Il consigliere deve quindi contemperare il diritto di accesso con l’esigenza di non intralciare lo svolgimento dell’attività amministrativa e il regolare funzionamento degli uffici comunali, comportando ad essi il minor aggravio possibile, sia dal punto di vista organizzativo che economico (Corte dei conti, sez. Liguria n. 1/2004). Sul tema dell’esercizio del diritto di accesso ad atti dell’amministrazione comunale da parte del consigliere comunale si è espressa la Commissione per l’acceso ai documenti amministrativi. Relativamente all’ammissibilità dell’accesso ad atti istituzionali del comune mediante uso di tecnologie informatiche, nonché all’acquisizione in formato digitale (a mezzo Pec) delle deliberazioni consiliari e di giunta e dei relativi atti preparatori, la Commissione ha ritenuto che, sulla base del quadro normativo vigente e della oramai generalizzata diffusione degli strumenti informatici presso i soggetti pubblici e privati, «l’accesso telematico debba essere sempre consentito, soprattutto ove richiesto, non solo nei reciproci rapporti posti in essere tra le pubbliche amministrazioni e in quelli da esse intrattenuti con l’utenza privata, ma anche nei rapporti tra le stesse amministrazioni locali e i componenti eletti nei loro organi consiliari».

Il secondo parere verte sulla problematica relativa all’accesso di un consigliere comunale agli elenchi dei contribuenti locali e dei cittadini morosi nel pagamento dei tributi comunali. Al riguardo, la Commissione osserva che «la disposizione contenuta nell’art. 43 comma 2, Tuel riconosce al consigliere comunale il diritto di ottenere dagli uffici comunali tutte le notizie e le informazioni utili all’espletamento del proprio mandato e gli impone l’obbligo del segreto nei casi specificatamente determinati dalla legge. Indipendentemente dall’inclusione, fra i casi soggetti al segreto, della divulgazione dei contribuenti morosi, gli uffici comunali non possono limitare in alcun caso il diritto di accesso del consigliere comunale, ancorché possa sussistere il pericolo della divulgazione dei dati di cui il medesimo entri in possesso. La responsabilità di aver messo in condizione il consigliere comunale di conoscere dati sensibili cede di fronte al diritto di accesso incondizionato del medesimo, ma può essere invocata dal terzo eventualmente danneggiato solo nei confronti di chi (consigliere comunale) del suo diritto abbia fatto un uso contra legem».

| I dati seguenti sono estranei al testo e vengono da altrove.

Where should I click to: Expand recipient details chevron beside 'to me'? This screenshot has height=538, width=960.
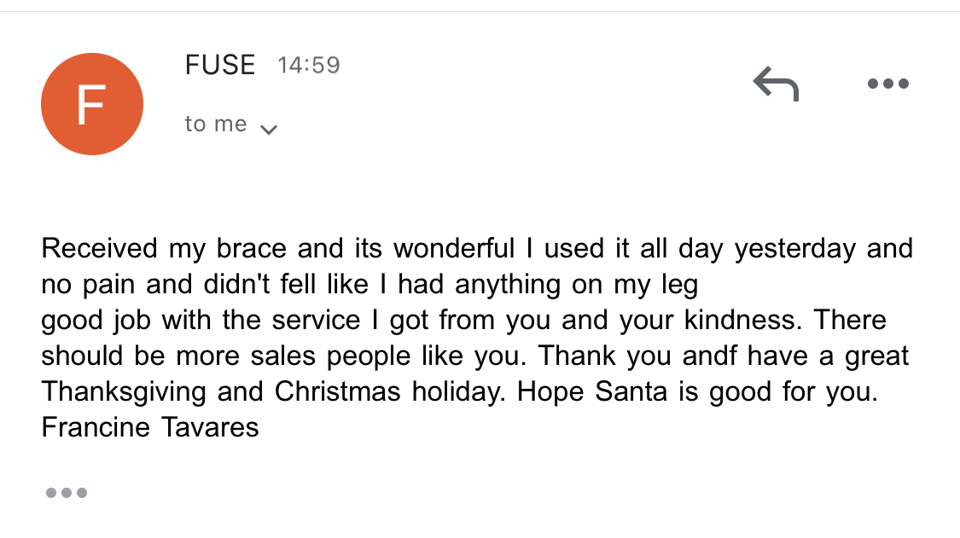[x=269, y=129]
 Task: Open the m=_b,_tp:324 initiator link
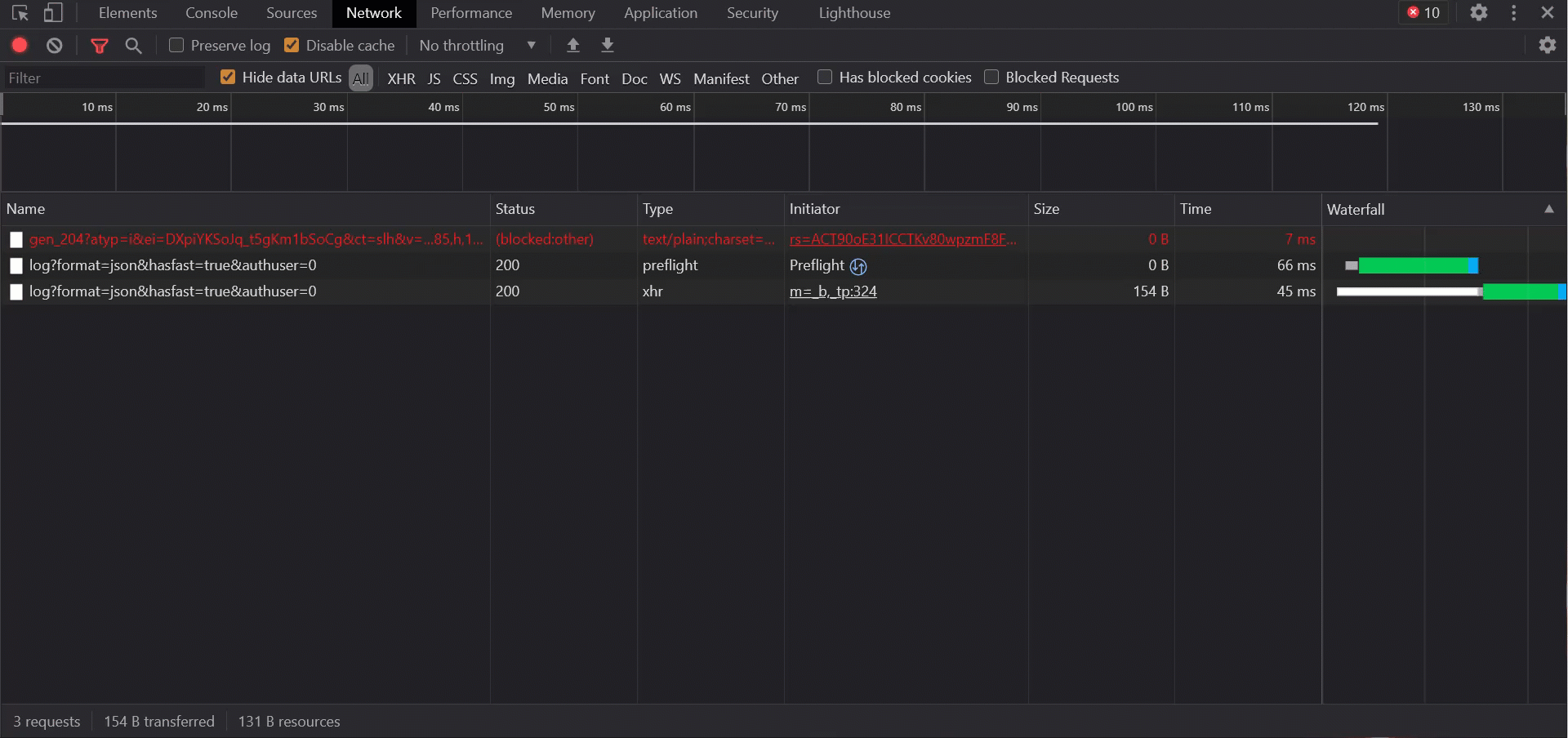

Circa la possibilità che il sindaco sia facoltizzato, in assenza di puntuali disposizioni regolamentari, ad individuare autonomamente i limiti al diritto di accesso dei consiglieri, appare dirimente la sentenza del Tar Campania n. 19672/08 con la quale è stato accolto il ricorso avverso un decreto sindacale recante la disciplina delle modalità di esercizio del diritto di accesso. Il Tar ha ritenuto sussistente il vizio di incompetenza, considerato che la materia del diritto di accesso dei consiglieri avrebbe dovuto trovare la propria disciplina nel regolamento.